The revised Acas Code of Practice (the code) will govern grievances, disciplinary proceedings and dismissals in place of the statutory procedures. In relation to grievances, the code recommends that:
● Employees should tell their employer the nature of the grievance.
● The employer should hold a meeting to discuss the grievance.
● The employer should tell the employee that they may be accompanied at the meeting.
● After the meeting the employer should decide on appropriate action.
● The employer should allow the employee to take the grievance further if not resolved.
In relation to disciplinary proceedings and dismissals, the code recommends that:
● The employer should establish the facts of the case in hand.
● The employer should inform the employee of the problem.
● The employer should hold a meeting with the employee to discuss the problem.
● The employer should tell the employee that they may be accompanied at the meeting.
● After the meeting the employer should decide on appropriate action.
● The employer should provide the employee with the opportunity to appeal.
What happens if the procedures aren't followed?
The Employment Act 2008 states that if either party unreasonably fails to follow the code then, at relevant subsequent tribunal proceedings, an award to the claimant may be reduced or increased by up to 25% depending on who is at fault. The types of claim to which this applies are:
● unfair dismissal;
● all discrimination claims;
● claims to redundancy payments;
● national minimum wage claims; and
● trade union-related claims.
The power to reduce or increase the award is discretionary and it remains to be seen how employment judges will apply this provision and what will constitute an “unreasonable” failure to follow the code.
Employers will also have to bear in mind the application of transitional provisions contained in secondary legislation. In a grievance situation, if the action about which the employee complains occurred wholly before 6 April 2009, the existing statutory grievance procedure applies. It gets a bit more complicated where the action complained of began before 6 April but continues after that date. Broadly, if 4 July 2009 passes and the employer hasn't convened a grievance hearing then any subsequent tribunal claim will be governed by the code rather than the current statutory procedure.

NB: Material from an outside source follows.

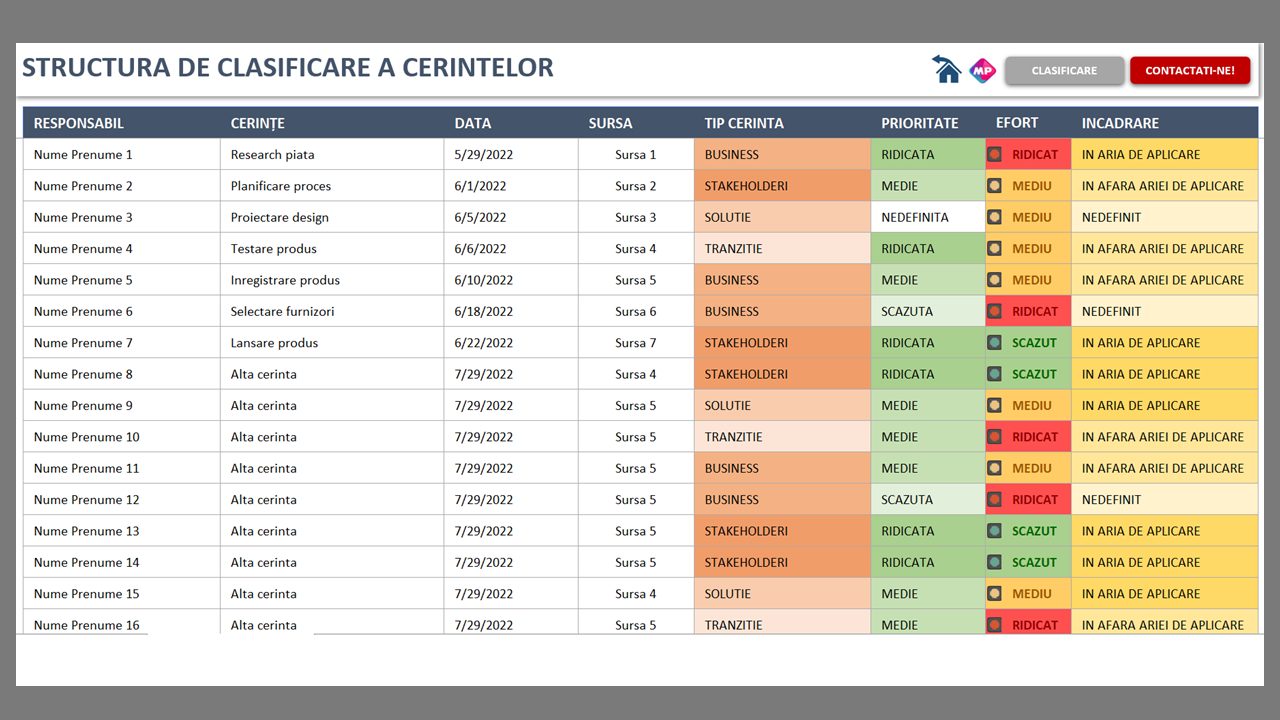The width and height of the screenshot is (1280, 720).
Task: Click the effort light in Testare produs row
Action: 994,249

The transitional provisions apply as above to all claims except equal pay claims and claims to redundancy payments. For equal pay and redundancy payment claims the changeover date is 4 October rather than 4 July 2009.
With the exception of the ability of a tribunal to increase awards by up to 25% as outlined above, post-6 April 2009 the world of grievances and dismissals has returned to where it was in 2004 when Jill Halfpenny won Strictly Come Dancing and Steve Brookstein won the X Factor. Many will wonder what all of the effort HR professionals made getting to grips with the new rules was for and, with the exception of the Poll Tax, it is difficult to think of a piece of legislation that has been so completely repealed.
As we head “back to the future” we must all hope that those who govern us leave the law on grievances and dismissals well alone—at least until all those who have witnessed this extraordinary reversal are all safely retired!